As reported by CBS' 60 Minutes, a team that includes Vince Pankoke, who spent three decades as an FBI special agent targeting Colombian drug cartels, has named the person responsible as Arnold van den Bergh, who died in 1950. "It is a circumstantial case, as many cases are. In today's crime solving, they want positive DNA evidence or video surveillance tape," Pankoke said. "We can't give you any of that. But in a historical case this old, with all the evidence that we obtained, I think it's pretty convincing."

Pankoke said that they had gone all in on the case and reopened all old investigations that they could in the past six years, including those headed by the Dutch police in 1948 and 1963. This however did not help a lot since all the cases were incomplete and had common information. "They were scattered about in probably a dozen different archives. Reports were missing. Witnesses had passed on. Memories had failed,", Pankoke told 60 minutes. 

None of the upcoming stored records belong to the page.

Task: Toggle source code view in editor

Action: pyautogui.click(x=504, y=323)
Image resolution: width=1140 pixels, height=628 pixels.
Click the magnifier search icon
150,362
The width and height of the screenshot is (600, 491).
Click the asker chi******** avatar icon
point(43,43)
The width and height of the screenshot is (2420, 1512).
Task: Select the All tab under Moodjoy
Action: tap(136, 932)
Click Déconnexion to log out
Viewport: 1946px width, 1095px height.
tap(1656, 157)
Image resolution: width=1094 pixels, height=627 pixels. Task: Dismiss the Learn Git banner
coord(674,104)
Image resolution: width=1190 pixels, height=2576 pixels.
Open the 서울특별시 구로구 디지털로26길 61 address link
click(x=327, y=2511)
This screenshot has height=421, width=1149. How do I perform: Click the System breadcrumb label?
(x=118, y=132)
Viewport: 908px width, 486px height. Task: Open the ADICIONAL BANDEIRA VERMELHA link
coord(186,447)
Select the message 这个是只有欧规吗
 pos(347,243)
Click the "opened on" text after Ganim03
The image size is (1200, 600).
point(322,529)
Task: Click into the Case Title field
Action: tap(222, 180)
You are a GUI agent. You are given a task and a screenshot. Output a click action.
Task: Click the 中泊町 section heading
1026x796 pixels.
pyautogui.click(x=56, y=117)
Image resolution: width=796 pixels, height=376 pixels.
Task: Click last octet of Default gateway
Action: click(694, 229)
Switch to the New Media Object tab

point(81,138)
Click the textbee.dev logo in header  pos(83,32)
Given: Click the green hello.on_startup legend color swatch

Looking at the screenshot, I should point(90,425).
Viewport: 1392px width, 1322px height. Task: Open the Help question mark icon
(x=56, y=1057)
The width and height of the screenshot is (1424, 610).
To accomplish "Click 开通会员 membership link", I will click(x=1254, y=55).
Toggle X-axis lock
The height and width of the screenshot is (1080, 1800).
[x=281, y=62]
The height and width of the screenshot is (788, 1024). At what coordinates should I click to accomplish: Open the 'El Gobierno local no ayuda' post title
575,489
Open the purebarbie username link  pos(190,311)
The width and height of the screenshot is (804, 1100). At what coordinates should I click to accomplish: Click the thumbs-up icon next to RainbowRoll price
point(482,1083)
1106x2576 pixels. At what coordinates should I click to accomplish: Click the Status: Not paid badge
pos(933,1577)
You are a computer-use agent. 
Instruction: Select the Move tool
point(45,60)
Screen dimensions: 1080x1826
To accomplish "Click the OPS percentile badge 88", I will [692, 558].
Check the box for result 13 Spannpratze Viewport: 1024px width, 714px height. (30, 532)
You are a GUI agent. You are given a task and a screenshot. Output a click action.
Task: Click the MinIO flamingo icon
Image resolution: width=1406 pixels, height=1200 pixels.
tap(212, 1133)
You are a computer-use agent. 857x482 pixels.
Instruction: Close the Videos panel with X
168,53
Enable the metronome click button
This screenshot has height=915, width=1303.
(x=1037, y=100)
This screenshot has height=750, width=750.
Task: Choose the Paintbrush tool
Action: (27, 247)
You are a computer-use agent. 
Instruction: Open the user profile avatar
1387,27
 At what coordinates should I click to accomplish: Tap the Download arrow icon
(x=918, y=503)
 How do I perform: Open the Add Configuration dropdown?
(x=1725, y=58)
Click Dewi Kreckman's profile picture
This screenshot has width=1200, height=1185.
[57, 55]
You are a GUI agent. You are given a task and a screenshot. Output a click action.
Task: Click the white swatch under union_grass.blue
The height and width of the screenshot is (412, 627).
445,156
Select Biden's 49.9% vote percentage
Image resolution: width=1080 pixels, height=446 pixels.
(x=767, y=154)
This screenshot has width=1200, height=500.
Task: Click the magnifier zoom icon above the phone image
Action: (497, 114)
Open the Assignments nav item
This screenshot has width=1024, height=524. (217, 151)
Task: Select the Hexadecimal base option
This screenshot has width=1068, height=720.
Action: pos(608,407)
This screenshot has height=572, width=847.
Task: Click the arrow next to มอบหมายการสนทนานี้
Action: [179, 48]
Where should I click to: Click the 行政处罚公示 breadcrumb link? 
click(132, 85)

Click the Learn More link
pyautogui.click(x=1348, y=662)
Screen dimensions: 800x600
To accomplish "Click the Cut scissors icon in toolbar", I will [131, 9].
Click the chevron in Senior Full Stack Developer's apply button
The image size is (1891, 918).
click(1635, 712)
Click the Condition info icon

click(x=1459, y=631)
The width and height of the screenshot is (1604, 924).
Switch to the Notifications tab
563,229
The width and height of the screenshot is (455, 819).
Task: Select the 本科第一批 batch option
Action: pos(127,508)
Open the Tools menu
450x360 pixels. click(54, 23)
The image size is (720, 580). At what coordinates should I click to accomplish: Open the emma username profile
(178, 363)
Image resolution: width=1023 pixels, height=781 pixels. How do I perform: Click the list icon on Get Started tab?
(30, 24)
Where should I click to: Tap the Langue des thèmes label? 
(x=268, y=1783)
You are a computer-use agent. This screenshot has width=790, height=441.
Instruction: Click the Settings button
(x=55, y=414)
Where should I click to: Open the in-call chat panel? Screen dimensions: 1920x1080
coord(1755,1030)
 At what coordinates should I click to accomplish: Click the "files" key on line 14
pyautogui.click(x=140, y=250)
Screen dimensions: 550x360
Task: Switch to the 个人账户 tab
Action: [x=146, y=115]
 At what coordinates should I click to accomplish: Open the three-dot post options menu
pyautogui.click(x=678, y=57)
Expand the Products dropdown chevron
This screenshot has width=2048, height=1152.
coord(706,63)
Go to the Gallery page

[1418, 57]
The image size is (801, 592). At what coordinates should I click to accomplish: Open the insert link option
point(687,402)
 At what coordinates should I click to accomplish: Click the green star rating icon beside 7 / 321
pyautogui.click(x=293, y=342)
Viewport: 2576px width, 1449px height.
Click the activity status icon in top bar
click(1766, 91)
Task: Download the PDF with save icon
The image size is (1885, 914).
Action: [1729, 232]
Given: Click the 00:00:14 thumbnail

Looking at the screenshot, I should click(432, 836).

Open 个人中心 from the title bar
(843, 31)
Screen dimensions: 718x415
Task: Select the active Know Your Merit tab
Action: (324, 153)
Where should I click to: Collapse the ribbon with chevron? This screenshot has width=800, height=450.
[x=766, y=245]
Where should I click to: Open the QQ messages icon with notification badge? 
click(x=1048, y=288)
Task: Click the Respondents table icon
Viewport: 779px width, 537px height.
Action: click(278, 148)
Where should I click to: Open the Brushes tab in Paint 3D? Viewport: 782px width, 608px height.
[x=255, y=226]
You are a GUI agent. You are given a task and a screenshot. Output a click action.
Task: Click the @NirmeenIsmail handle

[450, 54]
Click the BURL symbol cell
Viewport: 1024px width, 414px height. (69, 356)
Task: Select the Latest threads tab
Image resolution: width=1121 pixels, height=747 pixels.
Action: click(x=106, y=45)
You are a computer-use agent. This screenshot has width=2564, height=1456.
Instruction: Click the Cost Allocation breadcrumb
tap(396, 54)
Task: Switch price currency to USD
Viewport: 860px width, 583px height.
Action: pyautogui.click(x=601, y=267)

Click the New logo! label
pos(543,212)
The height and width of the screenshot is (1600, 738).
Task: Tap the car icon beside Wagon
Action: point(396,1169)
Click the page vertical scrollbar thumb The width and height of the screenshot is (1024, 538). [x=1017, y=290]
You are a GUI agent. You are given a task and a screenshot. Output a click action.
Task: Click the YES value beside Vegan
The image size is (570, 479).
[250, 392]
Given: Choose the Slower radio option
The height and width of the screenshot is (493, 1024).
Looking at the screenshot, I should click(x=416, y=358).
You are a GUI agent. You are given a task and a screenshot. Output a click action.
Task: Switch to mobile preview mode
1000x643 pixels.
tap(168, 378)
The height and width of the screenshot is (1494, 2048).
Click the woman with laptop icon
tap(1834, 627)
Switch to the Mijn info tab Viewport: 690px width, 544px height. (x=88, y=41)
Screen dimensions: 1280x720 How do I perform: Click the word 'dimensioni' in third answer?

Pankoke and his team began using the Dutch archives which the Nazis would use to hunt people down. The team did this to see if they could make any possible connection to those who were close to the hiding place and find a reason for them to betray the Franks. Pankoke then discovered a man called Van den Bergh, who was a member of the Jewish Council, who was known to tun over lists of addresses where Jews were in hiding to the Nazis. "There's no evidence to indicate that he knew who was hiding at any of these addresses. They were just addresses that were provided that — where Jews were known to have been in hiding," Pankoke said.

Investigators also discovered that Van den Bergh or his family had not been sent to any death camps after the Nazis began to disband the Jewish councils, something Pankoke says could only have been possible if Van den Bergh "had some kind of leverage." Bergh's name had also appeared in the 1963 probe but the investigation was soon dropped. 

"We read just one small paragraph that mentioned that during the interview of [Anne Frank's father] Otto Frank, he told them that shortly after liberation, he received an anonymous note identifying his betrayer of the address where they were staying, the annex, as Arnold Van den Bergh." Pankoke said. In 2018, Pankoke and the team located the son of one of the former investigators, who surprisingly was able to locate Otto Frank's copy of the note naming Van den Bergh.